Tweaks to run dspy-produced calls to the server, with gemma template.

namin commented 1 month ago

Hi,

I am not sure if that is of general interest, but I thought I'd submit it in case it's useful.

I had to tweak the server a little to get it to interact with dspy following the following comment https://github.com/stanfordnlp/dspy/issues/385#issuecomment-1998939936.

The two tweaks are to (1) relax the validation and convert from int to float as needed, (2) to work around some chat template not taking the system role (such as Google Gemma's chat template).

can try it out with:

python -m server --model mlx-community/gemma-1.1-7b-it-4bit --port 1143

modulo patching the relative imports in server.py

-from .tokenizer_utils import TokenizerWrapper
-from .utils import generate_step, load
+from mlx_lm.tokenizer_utils import TokenizerWrapper
+from mlx_lm.utils import generate_step, load

and then, ont the dspy side:

import dspy
lm = dspy.OpenAI(model_type="chat", api_base="http://localhost:11434/v1/", api_key="not_needed", max_tokens=250)
lm("hello")

Thanks!

awni commented 1 month ago

Cool! Btw you shouldn't need to change the imports if you run it as a package like so:

mlx_lm.server --model mlx-community/gemma-1.1-7b-it-4bit --port 1143

namin commented 4 weeks ago

Done with your comments. Let me know if you prefer me to rebase. Thanks!

namin commented 4 weeks ago

I tried a different application (OpenDevin), and to get it working with this server and gemma, I had to convert from OpenAI to Gemma messages as follows:

def openai2gemma(messages: List[dict]):
    print("before:", pretty_json(messages))

● **Given data**

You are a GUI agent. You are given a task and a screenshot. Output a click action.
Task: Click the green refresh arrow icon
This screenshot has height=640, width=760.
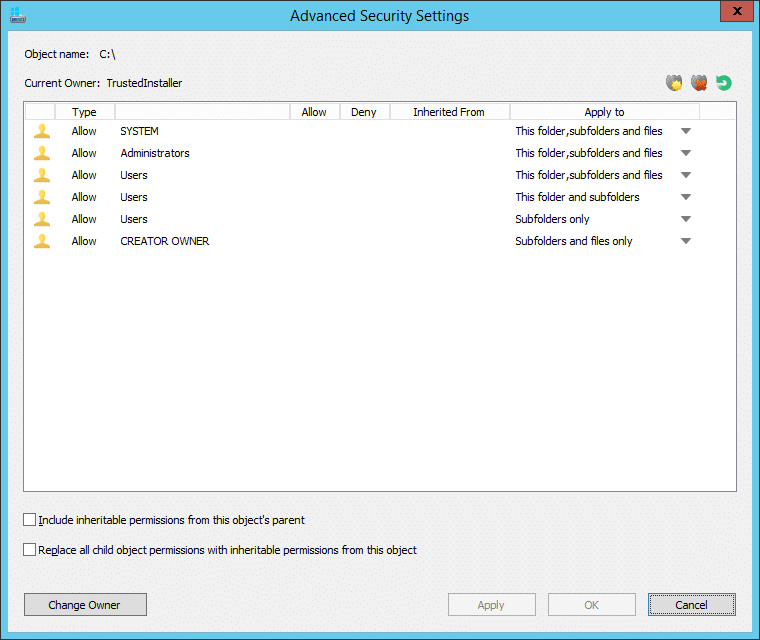click(724, 83)
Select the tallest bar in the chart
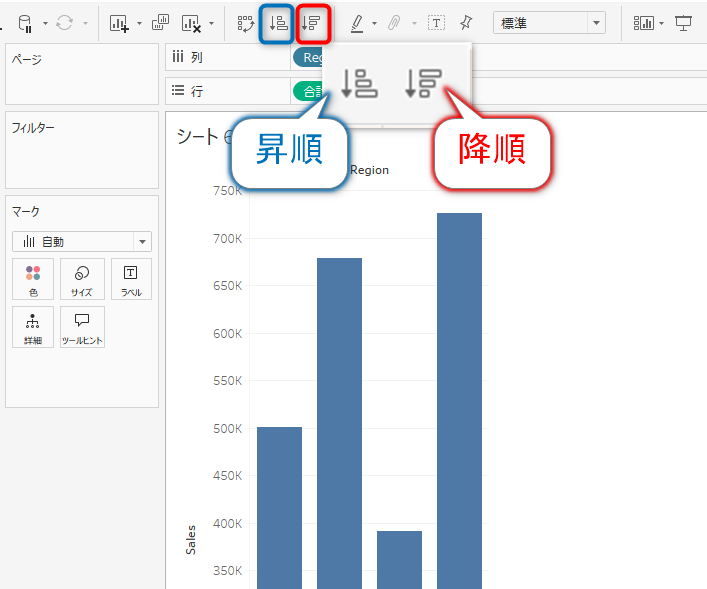Viewport: 707px width, 589px height. pos(459,400)
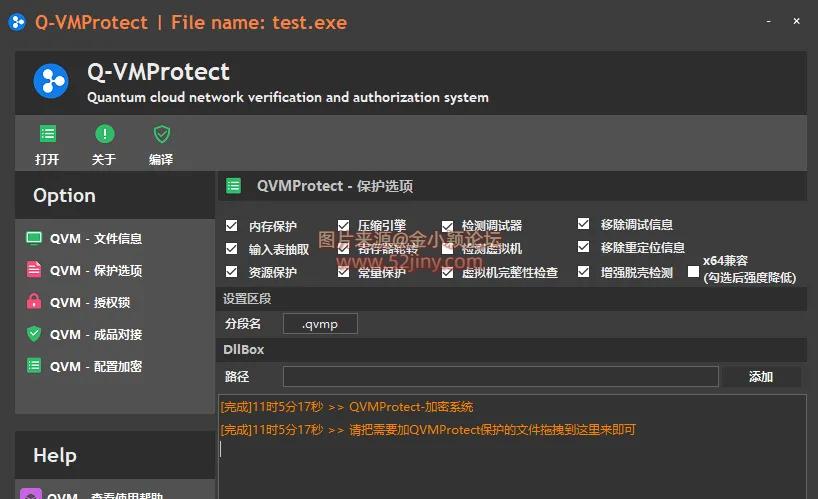Image resolution: width=818 pixels, height=499 pixels.
Task: Click the 编译 (Compile) shield icon
Action: [x=161, y=134]
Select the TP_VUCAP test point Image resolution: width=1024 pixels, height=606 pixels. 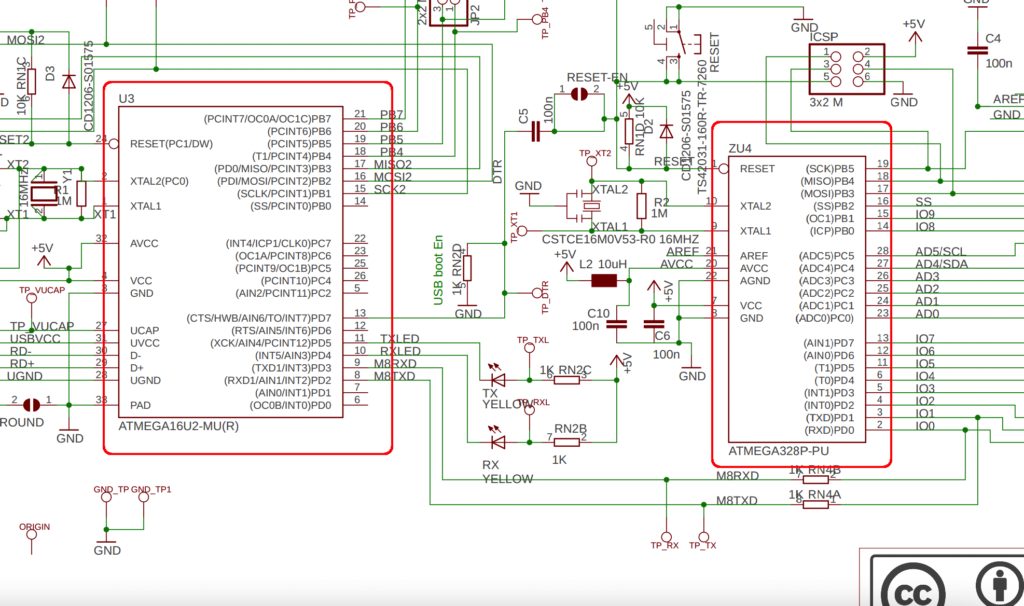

● **List of tasks**
a: According to the thread on the server tweaks, why is it unnecessary to patch the relative imports in server.py? Answer in one to three sentences.
b: Reproduce the part of the thread on the server tweaks that opens with the words containing "Cool! Btw you" and closes with "to rebase. Thanks!".

● **Task-by-task results**
a: Patching the imports is unnecessary if the server is run as a package, with the command mlx_lm.server --model mlx-community/gemma-1.1-7b-it-4bit --port 1143. The relative imports then need no change.

b:
Cool! Btw you shouldn't need to change the imports if you run it as a package like so:

mlx_lm.server --model mlx-community/gemma-1.1-7b-it-4bit --port 1143

namin commented 4 weeks ago

Done with your comments. Let me know if you prefer me to rebase. Thanks!